■ FRAGMENTO SELECCIONADO:
=====

De agoreros y refutadores de leyendas

¿Ya está, entonces? ¿Sólo queda esperar a que la tasa milagrosa de 8% nos convierta en España en menos de una generación?

No tan rápido. En primer lugar, de los factores mencionados hay uno que ya dejó de ser: la recuperación como tal (juntar a cada hombre con un trabajo tan mal pago como sea necesario para que emplearlo resulte redituable) ya se está acabando. Todo lo que venga es el trabajoso crecimiento que surge de la inversión. El factor externo también puede dejar de ser: aunque el ascenso de los gigantes asiáticos parezca un dato geológico de tan duro e inconmovible, los temblores de la economía mundial siguen siendo impredecibles. El reciente aumento de la tasa de interés norteamericana es una típica alarma sísmica de baja intensidad.

Luego está la cuestión de la cantidad de ingredientes necesarios para el crecimiento. Apertura, superávit, inflación baja y precios internacionalmente competitivos tienen que estar, nadie lo duda, en la receta para crecer. ¿Alcanza sólo con eso? El Consejo de los Sabios todavía está sesionando, pero algunos de ellos –que secretamente recelan y conspiran contra el Hacedor– aseguran que hay un problema esencial: el Hacedor no es de fiar. Grita, patalea, amenaza, se enfurece: nadie confiará en él, y pocos se arriesgarán a probar su receta. Es el argumento del “clima de negocios”. Los últimos datos de la economía no son favorables a estos críticos: la inversión privada –la última palabra si se trata de medir, justamtente, la predisposición a hacer negocios en el país– fue durante el último semestre de 2005 la más alta en una generación. Pero siempre queda la pregunta de cuánto podría ser la inversión si a todos esos ingredientes se añadiera un poco de seriedad y previsibilidad estilo chileno.

Además, se cuestionan la calidad o la perdurabilidad de las sustancias mágicas. Por tomar un tipo de cuestionamiento en cada caso: ¿los obstáculos a ciertas exportaciones no resienten la integración argentina a los mercados mundiales?; ¿el aumento del gasto público en momentos de crecimiento alto no pone en peligro el superávit del futuro, cuando los ingresos amainen luego de una inevitable ralentización?; ¿una inflación anual de dos dígitos –toda una anomalía en un mundo que ya casi no recuerda a la inflación– no es ya demasiado alta?; además, ¿esa inflación no carcome poco a poco las ventajas del tipo de cambio alto?

Llevaría páginas discutir cada argumento. En todos los casos es cierto que la diferencia con nuestro largo período de estancamiento es muy notable, pero también es verdad que el gobierno toma riesgos innecesarios: es muy sencillo atemperar el ritmo de crecimiento del gasto público, hacer más accesibles los alimentos sin intervenir en el comercio exterior y eliminar la inflación con una apreciación del peso hasta el punto en que no peligren las actividades que tienen chances reales de competir con los productos extranjeros.

=====

■ CONJUNTO DE DATOS:
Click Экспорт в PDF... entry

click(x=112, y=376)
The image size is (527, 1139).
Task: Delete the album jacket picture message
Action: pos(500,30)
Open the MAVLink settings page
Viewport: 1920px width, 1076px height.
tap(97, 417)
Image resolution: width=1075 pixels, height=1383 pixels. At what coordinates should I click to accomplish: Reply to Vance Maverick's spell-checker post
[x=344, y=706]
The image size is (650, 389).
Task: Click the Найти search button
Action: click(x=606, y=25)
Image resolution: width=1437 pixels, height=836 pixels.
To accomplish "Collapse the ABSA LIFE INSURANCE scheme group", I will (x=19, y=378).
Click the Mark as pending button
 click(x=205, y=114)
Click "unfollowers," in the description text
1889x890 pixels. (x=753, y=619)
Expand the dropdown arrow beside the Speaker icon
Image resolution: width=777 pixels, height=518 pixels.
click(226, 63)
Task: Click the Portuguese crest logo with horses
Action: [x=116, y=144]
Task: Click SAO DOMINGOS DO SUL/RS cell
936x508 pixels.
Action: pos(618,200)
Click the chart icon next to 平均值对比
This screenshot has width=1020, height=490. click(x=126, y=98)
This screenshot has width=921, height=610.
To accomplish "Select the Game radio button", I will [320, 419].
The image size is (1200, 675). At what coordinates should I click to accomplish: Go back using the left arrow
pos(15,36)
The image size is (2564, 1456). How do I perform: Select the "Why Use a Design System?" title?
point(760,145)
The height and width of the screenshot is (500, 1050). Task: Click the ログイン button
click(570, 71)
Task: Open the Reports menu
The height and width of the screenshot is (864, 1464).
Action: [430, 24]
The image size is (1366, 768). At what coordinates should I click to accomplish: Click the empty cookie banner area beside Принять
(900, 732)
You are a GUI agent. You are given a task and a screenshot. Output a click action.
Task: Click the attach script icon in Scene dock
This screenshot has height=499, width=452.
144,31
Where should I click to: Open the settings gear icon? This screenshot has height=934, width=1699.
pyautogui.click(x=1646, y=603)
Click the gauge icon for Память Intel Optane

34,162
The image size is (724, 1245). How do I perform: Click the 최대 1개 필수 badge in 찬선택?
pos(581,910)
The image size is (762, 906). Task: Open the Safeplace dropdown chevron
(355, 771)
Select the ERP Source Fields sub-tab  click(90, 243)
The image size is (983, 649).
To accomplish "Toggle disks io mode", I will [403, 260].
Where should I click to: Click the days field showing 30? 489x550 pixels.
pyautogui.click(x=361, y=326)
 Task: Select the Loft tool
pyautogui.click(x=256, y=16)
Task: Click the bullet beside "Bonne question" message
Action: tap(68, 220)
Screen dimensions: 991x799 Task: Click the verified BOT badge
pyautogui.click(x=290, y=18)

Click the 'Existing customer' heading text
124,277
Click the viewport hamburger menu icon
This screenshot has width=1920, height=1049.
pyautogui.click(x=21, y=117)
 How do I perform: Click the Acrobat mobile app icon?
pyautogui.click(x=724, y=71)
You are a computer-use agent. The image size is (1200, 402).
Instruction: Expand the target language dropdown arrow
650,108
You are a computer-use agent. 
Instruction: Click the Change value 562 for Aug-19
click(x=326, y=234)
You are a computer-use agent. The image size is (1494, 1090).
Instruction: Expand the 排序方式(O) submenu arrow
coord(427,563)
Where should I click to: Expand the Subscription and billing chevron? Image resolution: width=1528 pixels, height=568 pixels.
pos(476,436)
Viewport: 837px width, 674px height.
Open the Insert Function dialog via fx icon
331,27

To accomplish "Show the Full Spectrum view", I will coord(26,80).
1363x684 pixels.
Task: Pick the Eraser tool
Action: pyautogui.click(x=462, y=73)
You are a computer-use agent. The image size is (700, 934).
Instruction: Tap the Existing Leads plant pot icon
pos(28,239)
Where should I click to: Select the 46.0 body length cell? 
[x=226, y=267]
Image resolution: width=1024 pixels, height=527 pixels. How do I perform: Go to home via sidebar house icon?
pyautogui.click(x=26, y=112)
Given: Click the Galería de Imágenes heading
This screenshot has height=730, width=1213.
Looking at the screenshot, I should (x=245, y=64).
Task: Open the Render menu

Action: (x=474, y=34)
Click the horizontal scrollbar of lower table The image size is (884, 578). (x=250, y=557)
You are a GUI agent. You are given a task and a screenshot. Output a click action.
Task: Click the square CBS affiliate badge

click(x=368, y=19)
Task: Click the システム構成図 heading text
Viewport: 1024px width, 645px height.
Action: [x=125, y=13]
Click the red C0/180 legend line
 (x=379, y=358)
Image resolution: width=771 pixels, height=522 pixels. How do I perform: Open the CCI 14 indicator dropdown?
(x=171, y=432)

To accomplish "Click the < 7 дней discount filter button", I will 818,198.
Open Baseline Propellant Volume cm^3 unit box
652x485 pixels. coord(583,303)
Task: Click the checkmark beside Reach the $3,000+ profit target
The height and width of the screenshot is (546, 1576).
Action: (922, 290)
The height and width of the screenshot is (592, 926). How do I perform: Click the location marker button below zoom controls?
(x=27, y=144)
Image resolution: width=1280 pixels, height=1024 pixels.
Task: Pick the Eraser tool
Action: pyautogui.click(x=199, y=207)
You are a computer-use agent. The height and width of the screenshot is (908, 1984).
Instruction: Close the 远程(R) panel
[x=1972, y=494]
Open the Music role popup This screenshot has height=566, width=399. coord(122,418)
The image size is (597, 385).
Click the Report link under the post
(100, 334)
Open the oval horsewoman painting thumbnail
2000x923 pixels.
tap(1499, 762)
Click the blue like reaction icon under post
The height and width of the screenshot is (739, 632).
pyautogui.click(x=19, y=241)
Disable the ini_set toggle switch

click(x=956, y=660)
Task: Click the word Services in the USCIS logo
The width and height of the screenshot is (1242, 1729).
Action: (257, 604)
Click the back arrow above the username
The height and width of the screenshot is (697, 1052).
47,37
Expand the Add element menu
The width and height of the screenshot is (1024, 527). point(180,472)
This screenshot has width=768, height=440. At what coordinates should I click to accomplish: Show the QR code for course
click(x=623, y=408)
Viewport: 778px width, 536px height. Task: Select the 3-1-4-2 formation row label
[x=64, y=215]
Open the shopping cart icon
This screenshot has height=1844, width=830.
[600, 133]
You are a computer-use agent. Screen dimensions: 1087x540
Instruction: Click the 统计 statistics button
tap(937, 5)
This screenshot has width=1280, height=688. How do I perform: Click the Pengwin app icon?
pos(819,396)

=====

■ ENUNCIADO DEL PROBLEMA:
Indica si cada una de las siguientes afirmaciones concuerda con el fragmento seleccionado, respondiendo sí o no y citando textualmente las palabras decisivas del fragmento.
1. La inversión privada del último semestre de 2005 fue la más alta en una generación.
2. El reciente aumento de la tasa de interés norteamericana se presenta como una alarma sísmica de alta intensidad.
3. La recuperación como tal apenas está comenzando.
Los datos no guardan ninguna relación con el fragmento seleccionado.

■ SOLUCIÓN DEL PROBLEMA:
1. Sí: «fue durante el último semestre de 2005 la más alta en una generación».
2. No: «es una típica alarma sísmica de baja intensidad».
3. No: «ya se está acabando».